ULTRASOUND Diagnostic ultrasound, also known as medical sonography or ultrasonography, uses high frequency sound waves to create images of the inside of the body. The ultrasound machine sends sound waves into the body and is able to convert the returning sound echoes into a picture. Ultrasound technology can also produce audible sounds of blood flow, allowing medical professionals to use both sounds and visuals to assess a patient’s health.

DEXA The DEXA scan measures bone mineral density, to detect possible osteoporosis. Osteoporosis results from loss of bone mineral to a level which potentially increases the risk of fractures. When the bone density measurements are obtained, they are compared against the normal population of people of the same age, weight, sex and ethnic background, and also against normal young adults.  Your doctor will then use the results to assess fracture risk and decide if any treatment is required.

MRI Magnetic Resonance Imaging (MRI) is a medical imaging technology that uses radio waves and a magnetic field to create detailed images of organs and tissues. MRI has proven to be highly effective in diagnosing a number of conditions by showing the difference between normal and diseased soft tissues of the body.

COMPUTED TOMOGRAPHY (CT) Computed Tomography (CT), also commonly referred to as a CAT scan, is a medical imaging method that combines multiple X-ray projections taken from different angles to produce detailed cross-sectional images of areas inside the body.  CT images allow doctors to get very precise, 3-D views of certain parts of the body, such as soft tissues, the pelvis, blood vessels, the lungs, the brain, the heart, abdomen and bones. CT is also often the preferred method of diagnosing many cancers, such as liver, lung and pancreatic cancers    

PET Positron Emission Tomography (PET) is a nuclear imaging technique that provides physicians with information about how tissues and organs are functioning. PET, often used in combination with CT imaging, uses a scanner and a small amount of radiopharmaceuticals which is injected into a patient’s vein to assist in making detailed, computerized pictures of areas inside the body.

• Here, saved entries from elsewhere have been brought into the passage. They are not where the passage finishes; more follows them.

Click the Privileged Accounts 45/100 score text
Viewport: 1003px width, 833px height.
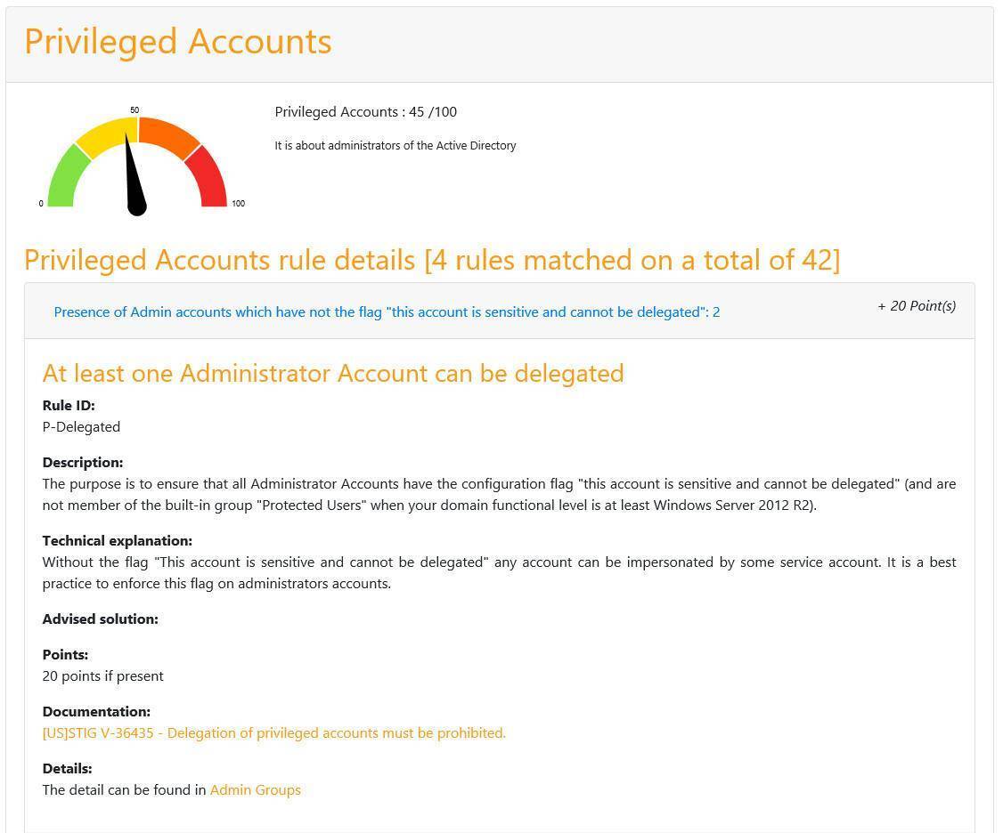365,112
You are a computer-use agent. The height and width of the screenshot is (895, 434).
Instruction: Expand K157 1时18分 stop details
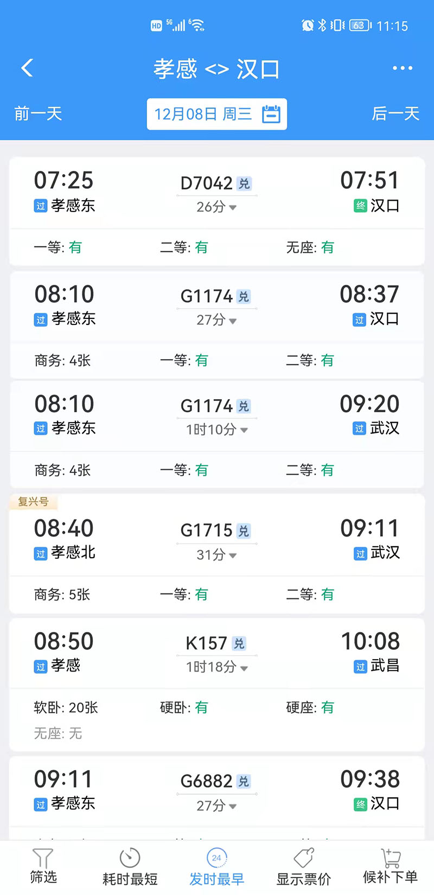coord(244,668)
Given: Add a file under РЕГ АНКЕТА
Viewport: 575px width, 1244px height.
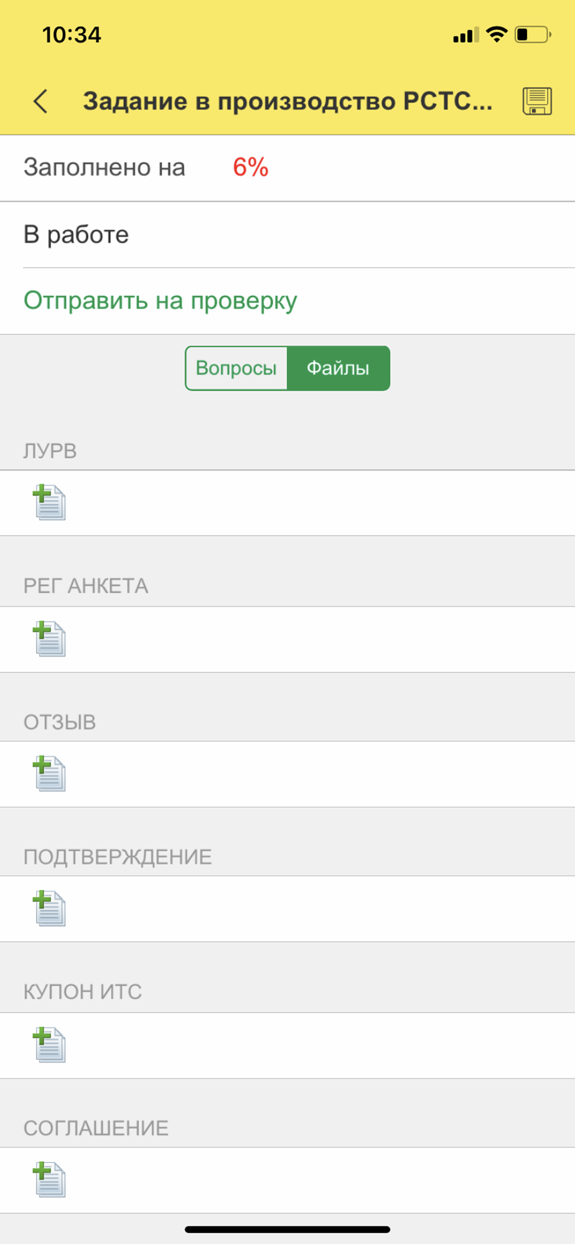Looking at the screenshot, I should (x=49, y=639).

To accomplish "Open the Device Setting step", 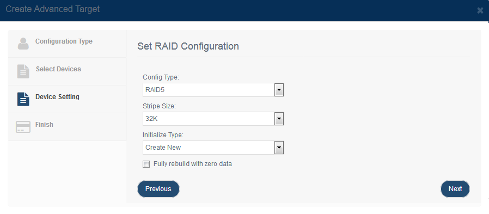I will (x=67, y=99).
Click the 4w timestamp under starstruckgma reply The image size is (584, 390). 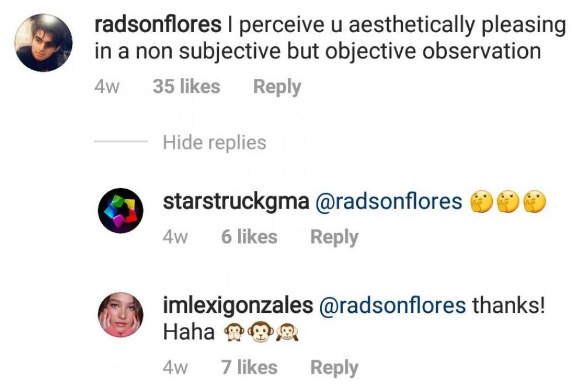pos(175,237)
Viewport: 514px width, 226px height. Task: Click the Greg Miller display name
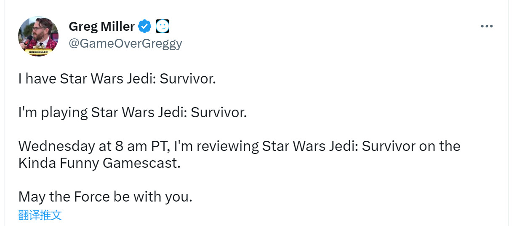tap(101, 27)

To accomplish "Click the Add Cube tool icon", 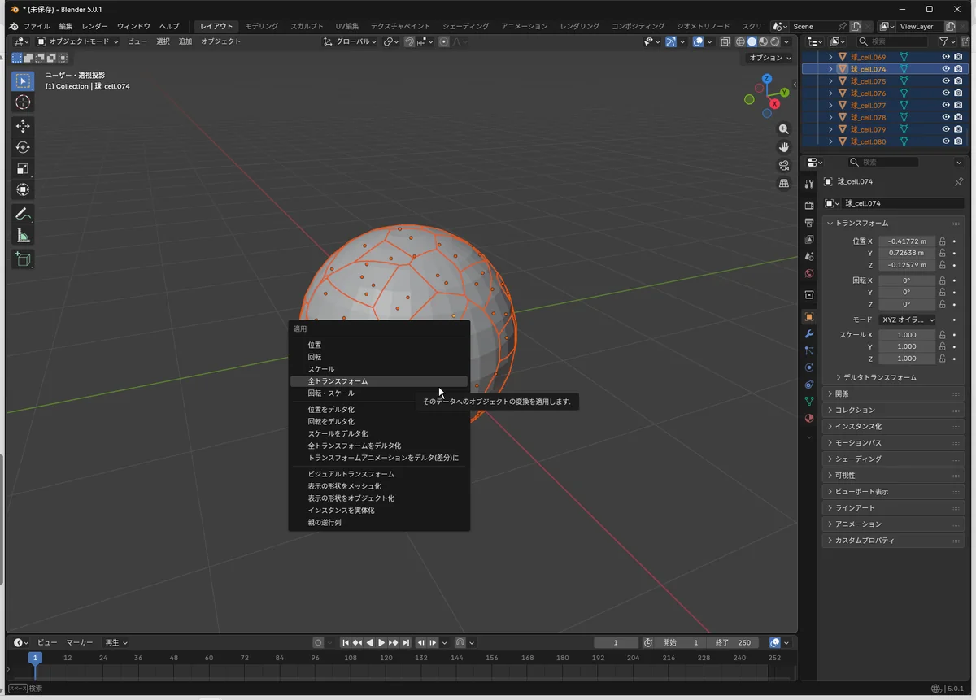I will pyautogui.click(x=23, y=259).
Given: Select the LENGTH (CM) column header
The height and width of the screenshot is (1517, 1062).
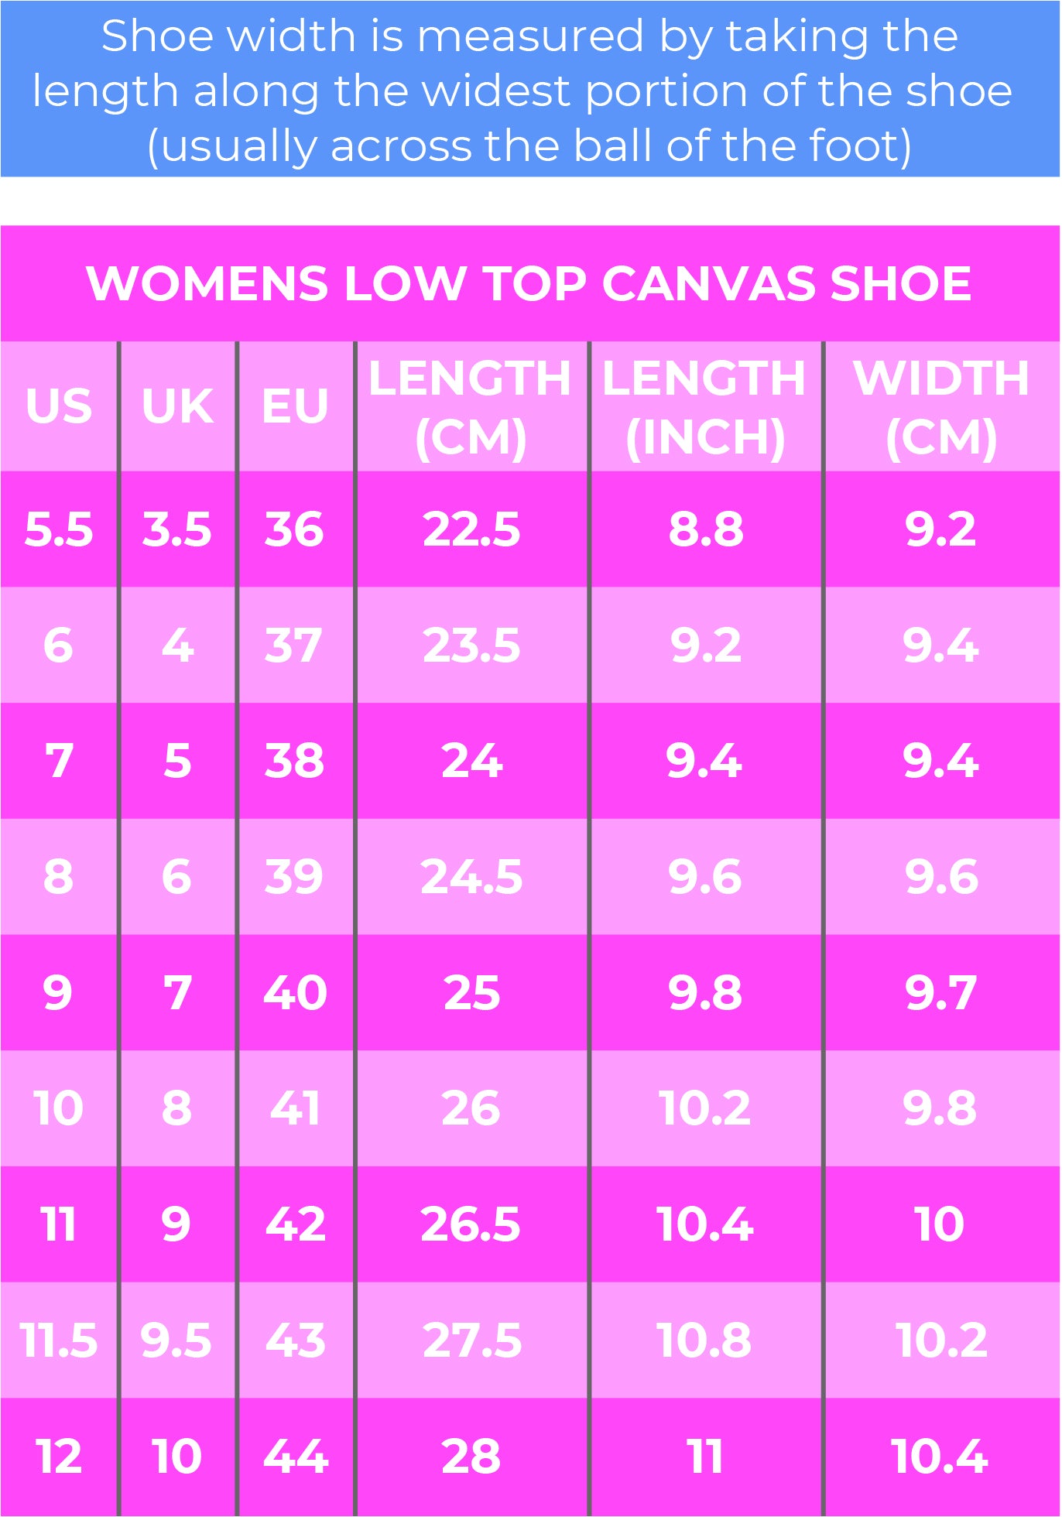Looking at the screenshot, I should (x=472, y=406).
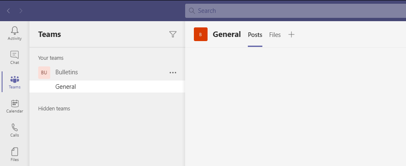Add a new tab with plus icon
Viewport: 406px width, 166px height.
pos(291,35)
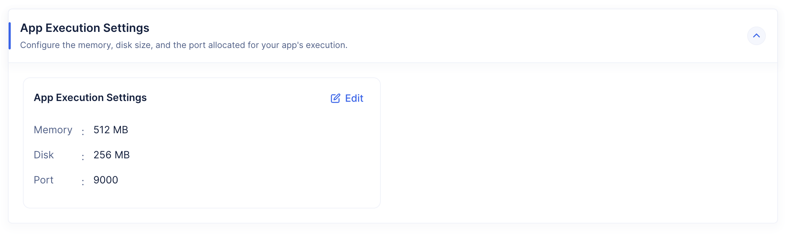
Task: Click the section description text
Action: (184, 45)
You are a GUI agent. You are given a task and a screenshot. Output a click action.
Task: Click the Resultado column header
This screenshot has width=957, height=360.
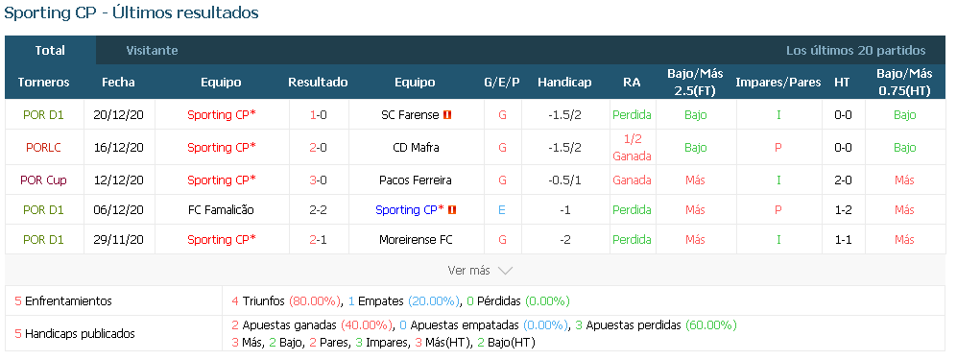click(318, 83)
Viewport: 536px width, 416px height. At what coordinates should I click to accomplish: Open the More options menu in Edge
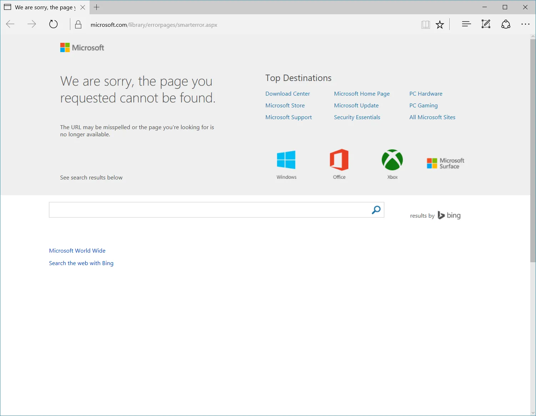tap(525, 24)
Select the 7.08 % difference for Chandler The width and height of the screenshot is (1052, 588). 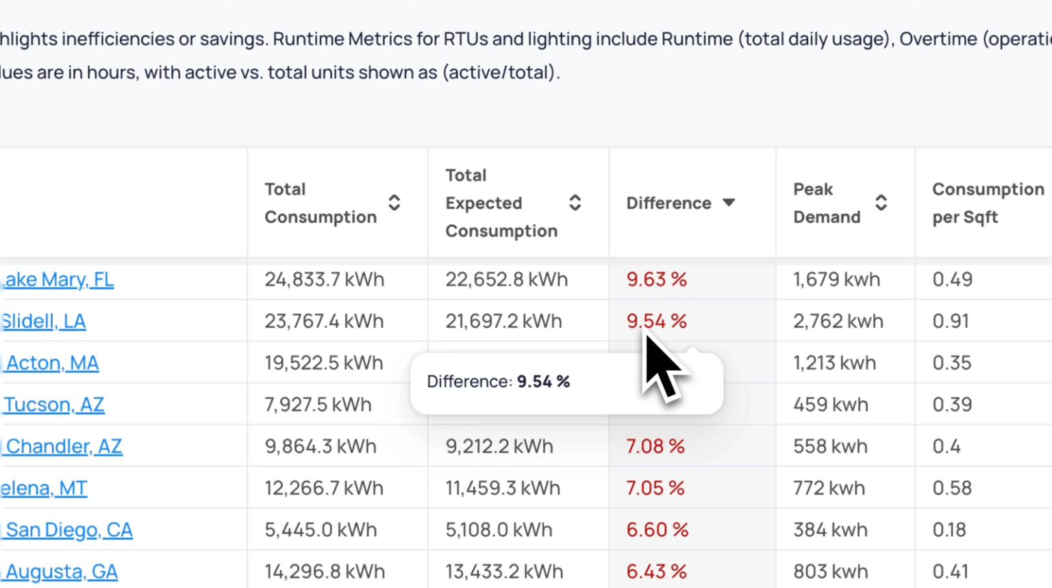655,447
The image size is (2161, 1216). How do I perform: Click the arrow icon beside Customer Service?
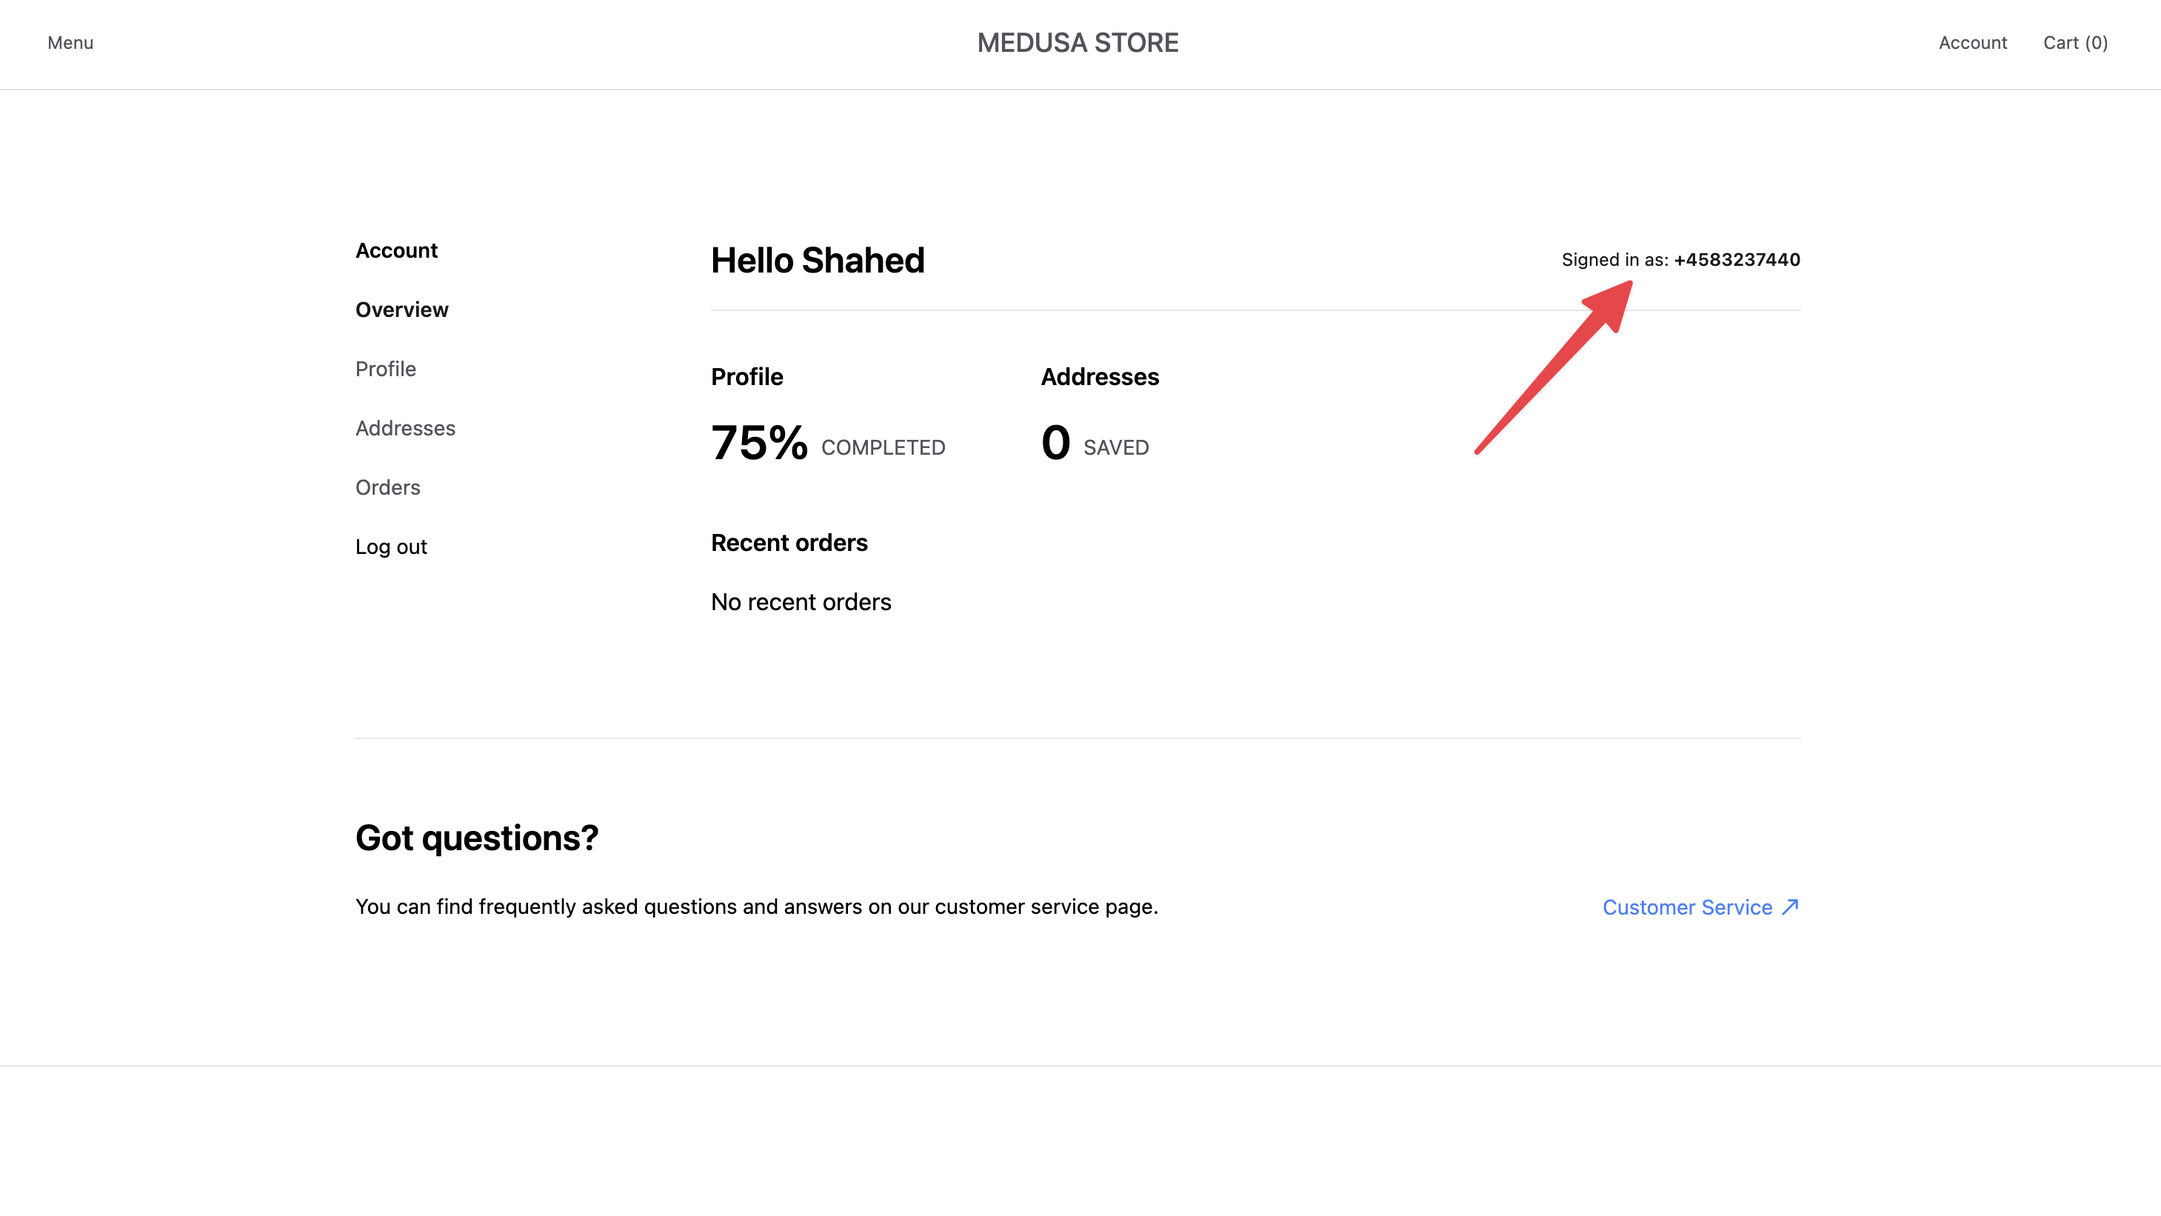point(1790,907)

PET CT For added precision, physicians use a medical imaging technique that combines PET and CT. This allows images acquired from both devices to be taken sequentially and combined into a single superposed image. PET-CT serves as a prime tool in the delineation of tumor volumes, staging and the preparation of patient treatment plans. The combination has been shown to improve oncologic care by positively impacting active treatment decisions, disease recurrence monitoring and patient outcomes, such as disease-free progression.